Cyber Incident Victim: Pellissippi State Community College
Date:
Dec 2021
Location:
United States of America
Summary
Pellissippi State Community College experienced a ransomware attack causing a widespread network outage across all campuses, prompting immediate containment efforts and activation of its Cyber Incident Response Plan. The institution engaged computer forensics experts and law enforcement while working to restore systems, with the full scope of the incident remaining under investigation. This disruption occurred independently without affecting other Tennessee Board of Regents community colleges.
| CIA Posture | Motives | Tactics, Techniques & Procedures |
|---|---|---|
| Available to members | 2 motives | 1 technique |
| Threat Actors | Type | Location |
|---|---|---|
| 0 actors | Available to members | Available to members |
Description
On December 6, 2021, Pellissippi State Community College publicly disclosed a network outage initially reported the prior day (Monday). By Tuesday, the institution confirmed the outage resulted from a ransomware attack, though the full scope of compromised systems and data remained under active investigation. The college implemented containment measures to isolate the threat, successfully preventing further spread within its network infrastructure. All network connections across all campuses remained non-operational during this period, severely disrupting administrative and academic operations. Pellissippi State activated its predefined Cyber Incident Response Plan, initiating coordinated efforts to restore systems while preserving forensic evidence. This plan included engaging external computer forensics specialists to assist with attack analysis and collaborating with law enforcement agencies on the investigation. No evidence suggested the ransomware incident impacted other institutions within the Tennessee Board of Regents system, which oversees 13 community colleges statewide.

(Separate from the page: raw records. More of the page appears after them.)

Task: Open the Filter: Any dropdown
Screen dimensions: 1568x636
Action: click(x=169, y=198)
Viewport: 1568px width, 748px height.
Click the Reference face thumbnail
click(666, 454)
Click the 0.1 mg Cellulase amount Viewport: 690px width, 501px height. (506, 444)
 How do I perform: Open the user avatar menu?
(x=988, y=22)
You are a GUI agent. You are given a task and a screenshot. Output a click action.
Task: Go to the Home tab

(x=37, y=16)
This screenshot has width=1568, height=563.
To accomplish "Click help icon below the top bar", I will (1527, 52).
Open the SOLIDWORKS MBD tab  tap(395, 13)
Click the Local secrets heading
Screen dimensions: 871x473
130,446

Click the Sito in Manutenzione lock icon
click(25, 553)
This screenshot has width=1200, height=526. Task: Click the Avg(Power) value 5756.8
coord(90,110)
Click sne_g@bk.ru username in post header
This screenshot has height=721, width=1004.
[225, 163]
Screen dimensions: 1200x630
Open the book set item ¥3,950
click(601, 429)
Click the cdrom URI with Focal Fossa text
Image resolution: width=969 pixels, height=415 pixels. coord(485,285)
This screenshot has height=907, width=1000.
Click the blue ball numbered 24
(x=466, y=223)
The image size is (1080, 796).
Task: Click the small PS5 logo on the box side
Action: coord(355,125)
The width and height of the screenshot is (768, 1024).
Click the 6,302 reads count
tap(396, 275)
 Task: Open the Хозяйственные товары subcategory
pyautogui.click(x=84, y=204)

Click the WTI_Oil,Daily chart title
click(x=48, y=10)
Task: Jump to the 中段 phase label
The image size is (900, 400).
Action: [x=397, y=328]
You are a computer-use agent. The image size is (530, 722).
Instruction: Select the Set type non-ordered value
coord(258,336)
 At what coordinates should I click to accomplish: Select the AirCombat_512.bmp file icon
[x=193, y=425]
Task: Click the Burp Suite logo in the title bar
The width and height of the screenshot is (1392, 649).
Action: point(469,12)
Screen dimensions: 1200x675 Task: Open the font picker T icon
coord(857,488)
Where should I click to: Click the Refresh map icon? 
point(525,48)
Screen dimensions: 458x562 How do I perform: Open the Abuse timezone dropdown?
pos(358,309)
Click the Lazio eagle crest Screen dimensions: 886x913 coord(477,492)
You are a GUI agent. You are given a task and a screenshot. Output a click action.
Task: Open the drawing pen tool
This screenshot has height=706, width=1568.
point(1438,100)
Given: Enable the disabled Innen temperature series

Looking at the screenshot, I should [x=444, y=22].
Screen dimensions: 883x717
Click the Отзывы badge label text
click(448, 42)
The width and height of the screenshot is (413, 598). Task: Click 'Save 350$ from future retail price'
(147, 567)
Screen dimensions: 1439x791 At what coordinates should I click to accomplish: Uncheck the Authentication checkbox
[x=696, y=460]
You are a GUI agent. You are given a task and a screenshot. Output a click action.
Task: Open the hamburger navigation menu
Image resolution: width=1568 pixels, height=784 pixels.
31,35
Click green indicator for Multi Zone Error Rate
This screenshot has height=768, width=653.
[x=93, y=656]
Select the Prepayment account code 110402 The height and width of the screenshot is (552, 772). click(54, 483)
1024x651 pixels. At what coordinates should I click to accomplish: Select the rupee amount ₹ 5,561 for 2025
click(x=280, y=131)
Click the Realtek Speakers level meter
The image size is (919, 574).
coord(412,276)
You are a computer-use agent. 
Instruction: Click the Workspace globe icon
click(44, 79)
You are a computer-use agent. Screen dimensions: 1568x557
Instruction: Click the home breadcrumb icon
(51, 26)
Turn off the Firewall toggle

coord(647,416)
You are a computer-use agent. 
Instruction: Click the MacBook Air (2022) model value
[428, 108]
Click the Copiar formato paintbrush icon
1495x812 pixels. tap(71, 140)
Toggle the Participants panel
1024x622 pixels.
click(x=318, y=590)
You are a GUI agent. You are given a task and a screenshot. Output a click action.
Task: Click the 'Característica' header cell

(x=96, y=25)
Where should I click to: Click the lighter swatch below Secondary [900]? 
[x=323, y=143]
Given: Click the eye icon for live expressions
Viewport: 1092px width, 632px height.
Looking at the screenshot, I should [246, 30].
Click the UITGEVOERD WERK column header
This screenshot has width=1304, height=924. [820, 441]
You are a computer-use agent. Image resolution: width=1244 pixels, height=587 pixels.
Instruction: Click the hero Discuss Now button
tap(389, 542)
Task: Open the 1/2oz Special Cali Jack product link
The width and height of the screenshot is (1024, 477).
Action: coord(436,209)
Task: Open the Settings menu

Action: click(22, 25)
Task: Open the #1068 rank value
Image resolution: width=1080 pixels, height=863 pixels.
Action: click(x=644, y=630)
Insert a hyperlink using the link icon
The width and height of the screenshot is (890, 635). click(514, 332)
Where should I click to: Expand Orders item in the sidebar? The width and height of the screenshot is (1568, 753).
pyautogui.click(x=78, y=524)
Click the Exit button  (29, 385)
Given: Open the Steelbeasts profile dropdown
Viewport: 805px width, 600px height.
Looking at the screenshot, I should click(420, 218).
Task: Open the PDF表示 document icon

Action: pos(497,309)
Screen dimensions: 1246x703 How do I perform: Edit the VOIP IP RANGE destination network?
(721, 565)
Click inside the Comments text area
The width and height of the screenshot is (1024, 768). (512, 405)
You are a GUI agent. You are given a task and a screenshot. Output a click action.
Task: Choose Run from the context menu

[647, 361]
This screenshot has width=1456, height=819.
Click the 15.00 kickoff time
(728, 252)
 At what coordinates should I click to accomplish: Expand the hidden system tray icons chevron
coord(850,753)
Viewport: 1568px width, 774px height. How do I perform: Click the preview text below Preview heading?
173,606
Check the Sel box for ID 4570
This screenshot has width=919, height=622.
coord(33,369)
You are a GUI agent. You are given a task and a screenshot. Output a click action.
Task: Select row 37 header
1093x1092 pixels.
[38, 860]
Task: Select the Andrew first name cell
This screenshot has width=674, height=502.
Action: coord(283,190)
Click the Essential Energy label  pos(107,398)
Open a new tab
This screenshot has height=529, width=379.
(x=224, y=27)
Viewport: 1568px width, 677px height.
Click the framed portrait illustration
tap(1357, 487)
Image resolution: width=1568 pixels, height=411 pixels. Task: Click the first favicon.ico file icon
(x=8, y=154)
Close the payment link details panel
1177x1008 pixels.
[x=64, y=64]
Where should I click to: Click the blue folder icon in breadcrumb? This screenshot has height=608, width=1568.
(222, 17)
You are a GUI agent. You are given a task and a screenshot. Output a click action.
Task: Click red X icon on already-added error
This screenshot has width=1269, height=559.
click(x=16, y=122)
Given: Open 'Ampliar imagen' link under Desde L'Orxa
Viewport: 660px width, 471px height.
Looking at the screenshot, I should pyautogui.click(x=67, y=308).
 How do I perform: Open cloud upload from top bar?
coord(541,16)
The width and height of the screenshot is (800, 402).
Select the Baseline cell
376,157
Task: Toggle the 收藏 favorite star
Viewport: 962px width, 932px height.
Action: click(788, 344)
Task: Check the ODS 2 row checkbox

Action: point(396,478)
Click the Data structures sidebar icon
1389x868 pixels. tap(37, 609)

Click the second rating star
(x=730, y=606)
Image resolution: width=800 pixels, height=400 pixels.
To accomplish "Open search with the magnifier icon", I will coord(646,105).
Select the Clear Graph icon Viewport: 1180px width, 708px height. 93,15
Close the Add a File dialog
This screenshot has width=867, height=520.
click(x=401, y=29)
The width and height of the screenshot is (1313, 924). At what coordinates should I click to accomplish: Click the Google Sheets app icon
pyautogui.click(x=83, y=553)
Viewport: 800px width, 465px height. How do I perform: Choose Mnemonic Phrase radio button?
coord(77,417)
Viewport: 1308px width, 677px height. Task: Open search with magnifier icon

The attack caused comprehensive network downtime affecting all campuses, though specific compromised systems and operational impacts beyond connectivity loss were not detailed in public statements. Restoration efforts prioritized returning computer systems to normal operations while maintaining investigative integrity. The college committed to providing ongoing public updates through a dedicated webpage but did not disclose ransomware variant details, payment demands, or data exfiltration evidence. No student or employee data breaches were confirmed at the time of the announcement. Response activities focused on forensic analysis to determine attack vectors, duration of unauthorized access, and potential data exposure. Pellissippi State maintained operational continuity through alternative procedures while network restoration continued under guidance from cybersecurity professionals and law enforcement partners.